Troubleshooting Firewalld
When firewall issues arise, systematic troubleshooting helps identify whether the problem lies with Firewalld configuration, the application, or network infrastructure.
Service Accessible Locally But Not Remotely
When an application works on localhost but fails from other hosts, first verify the service is listening on all interfaces, not just 127.0.0.1:
sudo ss -tlnp | grep :8080
If the service binds only to localhost, reconfigure the application. If it listens on 0.0.0.0, check that the port or service is allowed through Firewalld:
sudo firewall-cmd --get-active-zones
sudo firewall-cmd --zone=public --list-all
Confirm your interface belongs to the expected zone and the service or port appears in the allowed list.
Rules Disappear After Reboot
If rules vanish after restarting, they were added without --permanent. Compare runtime and permanent configurations:
sudo firewall-cmd --zone=public --list-all
sudo firewall-cmd --permanent --zone=public --list-all
Any rules present in the first output but missing from the second are runtime-only. Save current runtime rules with:
sudo firewall-cmd --runtime-to-permanent
Firewalld Fails to Start
When Firewalld won’t start after adding custom rules, syntax errors in zone or service XML files are often responsible. Check the journal for specific errors:
sudo journalctl -xeu firewalld --no-pager | tail -30
If a custom zone file is corrupted, temporarily move it aside and restart:
sudo mv /etc/firewalld/zones/public.xml /etc/firewalld/zones/public.xml.bak
sudo systemctl restart firewalld
This restores the default zone configuration, letting you rebuild rules incrementally.
Interface Assigned to Wrong Zone
NetworkManager controls zone assignments for connections it manages. To permanently assign an interface to a specific zone:
sudo nmcli connection show
Note the connection name, then set its zone:
sudo nmcli connection modify "Wired connection 1" connection.zone internal
sudo nmcli connection up "Wired connection 1"
Recovering from Panic Mode
Panic mode drops all network traffic immediately.

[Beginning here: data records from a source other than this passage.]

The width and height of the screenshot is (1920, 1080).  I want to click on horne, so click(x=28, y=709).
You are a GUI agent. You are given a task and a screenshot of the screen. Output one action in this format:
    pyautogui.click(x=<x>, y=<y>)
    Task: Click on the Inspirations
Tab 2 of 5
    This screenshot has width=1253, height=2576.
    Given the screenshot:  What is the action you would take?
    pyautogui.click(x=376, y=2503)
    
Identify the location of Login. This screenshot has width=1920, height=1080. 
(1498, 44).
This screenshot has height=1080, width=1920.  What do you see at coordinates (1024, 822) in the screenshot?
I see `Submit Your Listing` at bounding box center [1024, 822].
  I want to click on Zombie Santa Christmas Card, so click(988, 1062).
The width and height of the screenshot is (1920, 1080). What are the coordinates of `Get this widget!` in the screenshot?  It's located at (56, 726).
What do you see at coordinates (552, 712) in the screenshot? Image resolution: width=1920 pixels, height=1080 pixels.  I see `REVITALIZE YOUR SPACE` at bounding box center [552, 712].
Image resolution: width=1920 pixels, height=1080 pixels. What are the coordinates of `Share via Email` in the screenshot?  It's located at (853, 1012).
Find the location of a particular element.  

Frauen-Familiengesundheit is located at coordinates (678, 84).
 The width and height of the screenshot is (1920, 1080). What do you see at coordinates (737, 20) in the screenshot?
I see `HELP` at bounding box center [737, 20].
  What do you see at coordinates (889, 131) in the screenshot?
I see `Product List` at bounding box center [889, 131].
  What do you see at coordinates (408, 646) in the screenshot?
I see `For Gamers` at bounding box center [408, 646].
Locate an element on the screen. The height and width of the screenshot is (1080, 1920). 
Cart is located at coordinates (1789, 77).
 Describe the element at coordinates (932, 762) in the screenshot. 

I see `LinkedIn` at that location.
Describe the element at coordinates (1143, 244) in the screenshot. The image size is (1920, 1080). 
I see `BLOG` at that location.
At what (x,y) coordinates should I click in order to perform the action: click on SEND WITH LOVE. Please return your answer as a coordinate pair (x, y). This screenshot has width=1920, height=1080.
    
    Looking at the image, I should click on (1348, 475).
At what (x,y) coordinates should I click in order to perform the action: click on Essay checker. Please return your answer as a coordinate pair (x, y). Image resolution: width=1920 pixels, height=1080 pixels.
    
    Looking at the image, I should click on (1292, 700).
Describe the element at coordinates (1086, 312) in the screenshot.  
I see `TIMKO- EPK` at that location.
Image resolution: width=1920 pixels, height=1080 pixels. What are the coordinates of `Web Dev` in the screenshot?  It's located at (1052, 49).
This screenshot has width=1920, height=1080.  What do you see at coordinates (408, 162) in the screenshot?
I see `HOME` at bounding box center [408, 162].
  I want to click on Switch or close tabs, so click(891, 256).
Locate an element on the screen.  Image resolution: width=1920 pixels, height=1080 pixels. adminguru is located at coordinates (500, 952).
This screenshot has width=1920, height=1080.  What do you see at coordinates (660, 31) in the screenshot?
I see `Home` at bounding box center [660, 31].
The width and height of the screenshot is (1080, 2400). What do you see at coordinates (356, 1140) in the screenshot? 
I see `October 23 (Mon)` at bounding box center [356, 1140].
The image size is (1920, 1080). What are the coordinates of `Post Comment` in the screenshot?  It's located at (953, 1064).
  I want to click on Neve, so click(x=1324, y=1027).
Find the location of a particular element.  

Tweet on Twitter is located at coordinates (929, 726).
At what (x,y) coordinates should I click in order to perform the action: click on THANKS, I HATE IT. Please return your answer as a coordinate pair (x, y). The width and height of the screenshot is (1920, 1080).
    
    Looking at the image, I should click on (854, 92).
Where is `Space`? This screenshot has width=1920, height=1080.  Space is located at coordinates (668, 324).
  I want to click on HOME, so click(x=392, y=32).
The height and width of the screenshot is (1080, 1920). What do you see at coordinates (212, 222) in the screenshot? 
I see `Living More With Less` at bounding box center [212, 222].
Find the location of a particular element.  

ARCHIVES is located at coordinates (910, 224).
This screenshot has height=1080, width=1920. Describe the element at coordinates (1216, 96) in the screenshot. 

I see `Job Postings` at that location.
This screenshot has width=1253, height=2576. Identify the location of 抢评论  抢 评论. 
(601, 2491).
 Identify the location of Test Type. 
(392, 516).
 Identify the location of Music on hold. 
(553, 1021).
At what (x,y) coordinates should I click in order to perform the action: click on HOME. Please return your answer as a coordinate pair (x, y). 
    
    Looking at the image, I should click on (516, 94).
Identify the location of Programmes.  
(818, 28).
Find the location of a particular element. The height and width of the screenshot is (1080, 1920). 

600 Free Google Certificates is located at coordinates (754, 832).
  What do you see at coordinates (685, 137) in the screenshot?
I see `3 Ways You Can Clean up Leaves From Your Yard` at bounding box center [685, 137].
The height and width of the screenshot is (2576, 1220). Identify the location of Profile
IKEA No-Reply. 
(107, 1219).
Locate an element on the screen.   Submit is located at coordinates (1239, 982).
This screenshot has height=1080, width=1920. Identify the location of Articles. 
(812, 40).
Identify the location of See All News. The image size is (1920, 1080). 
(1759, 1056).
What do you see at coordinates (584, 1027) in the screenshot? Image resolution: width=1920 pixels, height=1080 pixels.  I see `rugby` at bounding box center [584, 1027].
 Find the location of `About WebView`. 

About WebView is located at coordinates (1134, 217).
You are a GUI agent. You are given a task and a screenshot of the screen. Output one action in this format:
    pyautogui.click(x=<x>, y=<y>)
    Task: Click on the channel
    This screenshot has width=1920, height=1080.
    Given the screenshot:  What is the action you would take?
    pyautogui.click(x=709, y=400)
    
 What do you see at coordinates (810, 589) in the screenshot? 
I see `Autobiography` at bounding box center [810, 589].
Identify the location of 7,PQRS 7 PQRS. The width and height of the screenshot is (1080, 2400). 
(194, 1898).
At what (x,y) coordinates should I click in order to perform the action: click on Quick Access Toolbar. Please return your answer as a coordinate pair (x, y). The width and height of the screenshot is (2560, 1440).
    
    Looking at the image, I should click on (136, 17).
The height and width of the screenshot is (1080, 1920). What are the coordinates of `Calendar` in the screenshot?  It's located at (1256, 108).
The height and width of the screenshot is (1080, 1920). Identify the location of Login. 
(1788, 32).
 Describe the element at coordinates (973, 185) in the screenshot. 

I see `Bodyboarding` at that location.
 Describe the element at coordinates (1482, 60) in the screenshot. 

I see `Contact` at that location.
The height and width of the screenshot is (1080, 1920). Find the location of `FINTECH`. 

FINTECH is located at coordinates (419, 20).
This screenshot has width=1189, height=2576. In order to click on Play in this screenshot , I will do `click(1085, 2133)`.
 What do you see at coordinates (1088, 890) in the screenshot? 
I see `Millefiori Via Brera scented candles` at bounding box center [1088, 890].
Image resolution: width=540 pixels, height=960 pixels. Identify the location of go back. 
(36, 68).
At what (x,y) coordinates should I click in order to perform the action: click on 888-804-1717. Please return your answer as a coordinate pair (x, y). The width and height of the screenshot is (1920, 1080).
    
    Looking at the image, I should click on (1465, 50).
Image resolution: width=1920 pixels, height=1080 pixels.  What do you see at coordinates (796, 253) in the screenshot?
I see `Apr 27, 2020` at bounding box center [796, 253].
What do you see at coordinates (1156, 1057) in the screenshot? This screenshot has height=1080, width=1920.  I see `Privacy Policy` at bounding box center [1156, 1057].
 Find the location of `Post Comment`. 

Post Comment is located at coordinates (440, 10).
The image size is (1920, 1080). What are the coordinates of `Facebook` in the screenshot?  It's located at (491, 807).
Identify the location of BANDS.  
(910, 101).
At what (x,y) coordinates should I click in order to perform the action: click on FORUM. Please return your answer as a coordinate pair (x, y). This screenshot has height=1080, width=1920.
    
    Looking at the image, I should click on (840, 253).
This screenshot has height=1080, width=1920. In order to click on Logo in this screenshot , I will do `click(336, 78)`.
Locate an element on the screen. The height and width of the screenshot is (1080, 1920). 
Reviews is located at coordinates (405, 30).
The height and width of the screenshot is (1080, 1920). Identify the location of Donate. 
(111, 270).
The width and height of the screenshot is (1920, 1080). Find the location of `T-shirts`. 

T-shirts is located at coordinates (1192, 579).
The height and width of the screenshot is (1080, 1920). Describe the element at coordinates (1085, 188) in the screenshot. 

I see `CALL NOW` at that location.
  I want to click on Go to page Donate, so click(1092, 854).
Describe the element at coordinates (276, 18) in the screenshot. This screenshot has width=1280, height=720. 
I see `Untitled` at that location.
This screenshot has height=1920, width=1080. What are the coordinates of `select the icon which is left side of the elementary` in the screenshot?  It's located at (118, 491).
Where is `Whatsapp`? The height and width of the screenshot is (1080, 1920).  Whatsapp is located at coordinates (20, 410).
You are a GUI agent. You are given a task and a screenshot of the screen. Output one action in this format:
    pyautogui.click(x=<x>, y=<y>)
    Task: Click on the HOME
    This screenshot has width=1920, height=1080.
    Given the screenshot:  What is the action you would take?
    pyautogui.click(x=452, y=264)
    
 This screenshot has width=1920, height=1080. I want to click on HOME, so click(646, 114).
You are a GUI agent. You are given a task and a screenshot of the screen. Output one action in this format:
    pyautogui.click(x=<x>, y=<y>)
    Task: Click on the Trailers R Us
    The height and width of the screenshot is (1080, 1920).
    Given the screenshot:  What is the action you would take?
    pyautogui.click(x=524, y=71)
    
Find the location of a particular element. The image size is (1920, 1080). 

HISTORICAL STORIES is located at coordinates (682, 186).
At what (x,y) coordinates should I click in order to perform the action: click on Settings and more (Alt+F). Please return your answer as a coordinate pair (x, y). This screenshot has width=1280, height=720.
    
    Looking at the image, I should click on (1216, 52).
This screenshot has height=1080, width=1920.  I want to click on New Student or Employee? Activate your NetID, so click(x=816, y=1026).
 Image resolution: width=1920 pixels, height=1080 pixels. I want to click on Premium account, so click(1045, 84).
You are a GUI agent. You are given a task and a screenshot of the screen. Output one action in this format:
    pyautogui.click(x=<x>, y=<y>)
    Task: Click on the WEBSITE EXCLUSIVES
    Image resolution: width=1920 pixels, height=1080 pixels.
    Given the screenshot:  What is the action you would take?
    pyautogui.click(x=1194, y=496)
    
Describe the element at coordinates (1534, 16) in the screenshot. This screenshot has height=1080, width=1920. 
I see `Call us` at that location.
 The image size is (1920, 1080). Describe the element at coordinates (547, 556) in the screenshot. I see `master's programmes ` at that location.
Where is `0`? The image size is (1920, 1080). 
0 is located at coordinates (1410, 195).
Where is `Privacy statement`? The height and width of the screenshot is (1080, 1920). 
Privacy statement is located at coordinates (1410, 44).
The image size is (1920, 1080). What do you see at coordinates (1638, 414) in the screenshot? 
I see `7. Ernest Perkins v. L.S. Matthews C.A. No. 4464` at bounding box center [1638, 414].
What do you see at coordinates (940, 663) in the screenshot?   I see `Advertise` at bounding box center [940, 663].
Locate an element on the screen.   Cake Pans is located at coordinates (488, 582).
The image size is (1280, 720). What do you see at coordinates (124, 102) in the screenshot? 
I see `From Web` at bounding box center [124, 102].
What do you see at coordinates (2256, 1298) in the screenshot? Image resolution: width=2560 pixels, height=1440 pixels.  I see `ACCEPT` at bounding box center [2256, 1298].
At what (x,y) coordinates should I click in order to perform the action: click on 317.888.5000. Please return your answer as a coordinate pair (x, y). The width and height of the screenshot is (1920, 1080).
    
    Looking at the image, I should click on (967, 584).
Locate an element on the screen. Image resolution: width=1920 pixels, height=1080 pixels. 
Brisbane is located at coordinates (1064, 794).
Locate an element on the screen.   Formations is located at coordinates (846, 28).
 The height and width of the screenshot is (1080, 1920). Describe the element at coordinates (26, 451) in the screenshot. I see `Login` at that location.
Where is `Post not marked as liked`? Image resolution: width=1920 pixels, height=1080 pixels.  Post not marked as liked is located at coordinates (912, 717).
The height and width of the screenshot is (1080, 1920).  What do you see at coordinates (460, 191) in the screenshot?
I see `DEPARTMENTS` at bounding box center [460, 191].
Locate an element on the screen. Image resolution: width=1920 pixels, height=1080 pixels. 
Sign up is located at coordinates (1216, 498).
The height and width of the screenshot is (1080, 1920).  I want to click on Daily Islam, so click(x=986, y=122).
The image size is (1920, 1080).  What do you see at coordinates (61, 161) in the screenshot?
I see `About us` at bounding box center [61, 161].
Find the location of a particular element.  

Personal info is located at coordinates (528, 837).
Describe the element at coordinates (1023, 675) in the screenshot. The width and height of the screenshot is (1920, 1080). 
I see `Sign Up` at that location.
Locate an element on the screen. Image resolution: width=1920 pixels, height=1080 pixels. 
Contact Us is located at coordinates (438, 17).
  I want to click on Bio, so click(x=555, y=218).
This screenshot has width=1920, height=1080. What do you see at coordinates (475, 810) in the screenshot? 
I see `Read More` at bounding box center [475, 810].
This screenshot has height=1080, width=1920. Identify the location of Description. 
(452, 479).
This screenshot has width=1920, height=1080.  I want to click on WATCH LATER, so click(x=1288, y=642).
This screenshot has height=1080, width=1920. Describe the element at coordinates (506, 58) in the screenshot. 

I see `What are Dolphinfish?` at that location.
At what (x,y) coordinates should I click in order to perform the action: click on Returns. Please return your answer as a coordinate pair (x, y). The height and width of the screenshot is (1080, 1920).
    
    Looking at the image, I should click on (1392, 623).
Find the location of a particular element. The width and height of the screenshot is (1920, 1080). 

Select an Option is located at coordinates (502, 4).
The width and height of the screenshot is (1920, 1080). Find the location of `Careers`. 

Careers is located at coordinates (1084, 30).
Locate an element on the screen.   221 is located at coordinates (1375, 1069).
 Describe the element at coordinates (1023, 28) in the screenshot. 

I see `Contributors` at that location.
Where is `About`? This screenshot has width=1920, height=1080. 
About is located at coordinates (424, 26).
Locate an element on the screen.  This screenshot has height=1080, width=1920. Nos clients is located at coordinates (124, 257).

If you accidentally enabled it and lost remote access, connect via console and disable it:
sudo firewall-cmd --query-panic
If the output is “yes”, restore connectivity:
sudo firewall-cmd --panic-off
Panic mode persists only until the next reload or reboot, so restarting the system also clears it.
Quick Reference: Common Commands
Use this table for quick lookups during day-to-day firewall administration:
| Task | Command |
|---|---|
| Check daemon status | sudo firewall-cmd --state |
| List all zones | sudo firewall-cmd --get-zones |
| Get default zone | sudo firewall-cmd --get-default-zone |
| List active zones | sudo firewall-cmd --get-active-zones |
| View zone configuration | sudo firewall-cmd --zone=public --list-all |
| Add service (permanent) | sudo firewall-cmd --permanent --add-service=http && sudo firewall-cmd --reload |
| Remove service | sudo firewall-cmd --permanent --remove-service=http && sudo firewall-cmd --reload |
| Open port | sudo firewall-cmd --permanent --add-port=8080/tcp && sudo firewall-cmd --reload |
| Close port | sudo firewall-cmd --permanent --remove-port=8080/tcp && sudo firewall-cmd --reload |
| Change default zone | sudo firewall-cmd --set-default-zone=home |
| Save runtime to permanent | sudo firewall-cmd --runtime-to-permanent |
| Block an IP address | sudo firewall-cmd --permanent --add-rich-rule='rule family="ipv4" source address="1.2.3.4" reject' |
| Enable masquerading | sudo firewall-cmd --permanent --zone=external --add-masquerade && sudo firewall-cmd --reload |
| Assign interface to zone | sudo nmcli connection modify "Connection Name" connection.zone home |
| Emergency block all | sudo firewall-cmd --panic-on |
| Restore from panic | sudo firewall-cmd --panic-off |
Remove Firewalld from CentOS Stream
If you prefer an alternative firewall solution or need to troubleshoot conflicts, you can remove Firewalld entirely.
Stop and Disable the Service
First, stop the running daemon and prevent it from starting at boot:
sudo systemctl disable --now firewalld
Verify the service stopped:
sudo systemctl status firewalld --no-pager
○ firewalld.service - firewalld - dynamic firewall daemon
Loaded: loaded (/usr/lib/systemd/system/firewalld.service; disabled; preset: enabled)
Active: inactive (dead)
Remove the Package
Removing Firewalld leaves your system without firewall protection. If you’re connected via SSH, ensure you have alternative access or another firewall configured before proceeding.
sudo dnf remove firewalld -y
Verify removal:
rpm -q firewalld
package firewalld is not installed
Remove Configuration Files
Custom zone configurations and service definitions remain in /etc/firewalld/ after package removal. To complete the cleanup:
This permanently deletes all custom zones, services, and ipsets. Only proceed if you don’t need to restore the configuration later.
sudo rm -rf /etc/firewalld/
Common Questions
CentOS Stream 9 ships Firewalld 1.3.x while Stream 10 includes version 2.4.x. The newer version offers improved policy support, enhanced nftables integration, and better handling of complex rule sets. Fundamental commands remain compatible across both versions, so guides written for one version generally work on the other.
CentOS Stream uses nftables as the underlying packet filtering framework, not legacy iptables. The iptables-nft compatibility layer translates iptables syntax to nftables rules, so existing scripts still work. You can disable Firewalld and manage nftables directly with the nft command, or use iptables-nft for familiar syntax. However, Firewalld provides easier zone-based management for most use cases.
Conclusion
Firewalld delivers flexible, zone-based network protection for CentOS Stream servers and workstations. Through the firewall-cmd interface, you can manage services, ports, and complex traffic policies without writing raw nftables rules. The separation of runtime and permanent configurations enables safe testing before committing changes, while rich rules and ipsets provide advanced capabilities for blocking threats and managing complex network topologies.